(KUTIPAN DOKUMEN)

Peluang Jhonny menjadi brigjen  dalam waktu tidak terlalu  lama lagi juga sangat terbuka. Bila Listyo didapuk jadi Kapolda Banten setelah menjadi ajudan presiden, sejatinya Jhonny pun dapat dan  berhak memperoleh   peluang itu. Kans Jhonny untuk meraih jenjang pangkat lebih tinggi, ke kursi komisaris jenderal polisi misalnya, amat sangat terbuka. Rekam jejak, ditambah dengan predikat jebolan terbaik Akpol, adalah tiket khusus untuk yang bersangkutan beroleh pangkat lebih jauh dari saat ini.

Kans Rycko, Dhofiri dan Jhonny meraih pangkat komisaris jenderal sangat terbuka. Namun, peluang mereka untuk menjadi orang nomor satu di lingkungan Polri, jauh lebih sulit. Tak semudah membalik telapak tangan. Maklum saja, urusan penentuan Kapolri lebih banyak aspek politik kendati aspek rekam jejak serta profesionalisme dan chemistry sang calon Kapolri dengan Presiden ikut jadi  pertimbangan.

(DAFTAR DATA)
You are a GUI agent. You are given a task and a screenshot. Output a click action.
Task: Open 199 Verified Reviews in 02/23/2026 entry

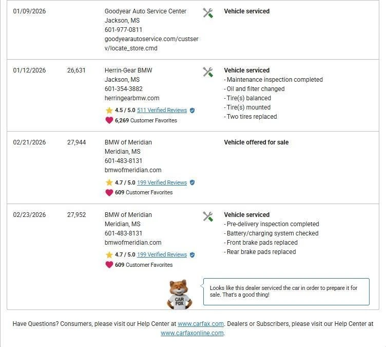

* * *

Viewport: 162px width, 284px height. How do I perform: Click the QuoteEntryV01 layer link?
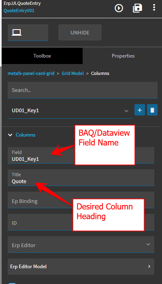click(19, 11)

(SOAL SINGKAT 1) Menurut kutipan tentang peluang perwira Polri, apa yang disebut sebagai tiket khusus bagi Jhonny untuk beroleh pangkat lebih jauh?
(SOAL SINGKAT 2) Tulis ulang bagian kutipan tentang peluang perwira Polri yang diawali kata-kata "Peluang Jhonny menjadi" dan diakhiri "ikut jadi  pertimbangan.". Ganti setiap "sangat terbuka" dengan "sangat besar".
Data tersebut tidak berperan apa pun di sini.

(HASIL LATIHAN 1) Rekam jejak, ditambah dengan predikat jebolan terbaik Akpol.

(HASIL LATIHAN 2)
Peluang Jhonny menjadi brigjen  dalam waktu tidak terlalu  lama lagi juga sangat besar. Bila Listyo didapuk jadi Kapolda Banten setelah menjadi ajudan presiden, sejatinya Jhonny pun dapat dan  berhak memperoleh   peluang itu. Kans Jhonny untuk meraih jenjang pangkat lebih tinggi, ke kursi komisaris jenderal polisi misalnya, amat sangat besar. Rekam jejak, ditambah dengan predikat jebolan terbaik Akpol, adalah tiket khusus untuk yang bersangkutan beroleh pangkat lebih jauh dari saat ini.

Kans Rycko, Dhofiri dan Jhonny meraih pangkat komisaris jenderal sangat besar. Namun, peluang mereka untuk menjadi orang nomor satu di lingkungan Polri, jauh lebih sulit. Tak semudah membalik telapak tangan. Maklum saja, urusan penentuan Kapolri lebih banyak aspek politik kendati aspek rekam jejak serta profesionalisme dan chemistry sang calon Kapolri dengan Presiden ikut jadi  pertimbangan.